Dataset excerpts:
-- Opening Marker --

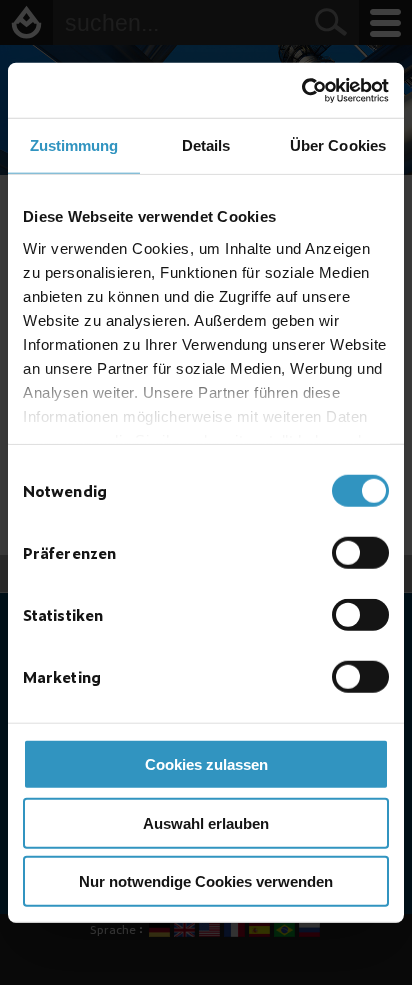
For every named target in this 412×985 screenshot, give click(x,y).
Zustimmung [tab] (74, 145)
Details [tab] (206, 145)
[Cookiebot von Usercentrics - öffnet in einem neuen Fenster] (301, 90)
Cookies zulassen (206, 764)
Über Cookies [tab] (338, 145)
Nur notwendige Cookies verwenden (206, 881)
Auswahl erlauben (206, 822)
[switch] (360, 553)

-- Closing Marker --

Please write out all of the data verbatim, with no pictures in the copy.

■ Solution for this problem:
For every named target in this 412×985 screenshot, give click(x,y).
Zustimmung [tab] (74, 145)
Details [tab] (206, 145)
[Cookiebot von Usercentrics - öffnet in einem neuen Fenster] (301, 90)
Cookies zulassen (206, 764)
Über Cookies [tab] (338, 145)
Nur notwendige Cookies verwenden (206, 881)
Auswahl erlauben (206, 822)
[switch] (360, 553)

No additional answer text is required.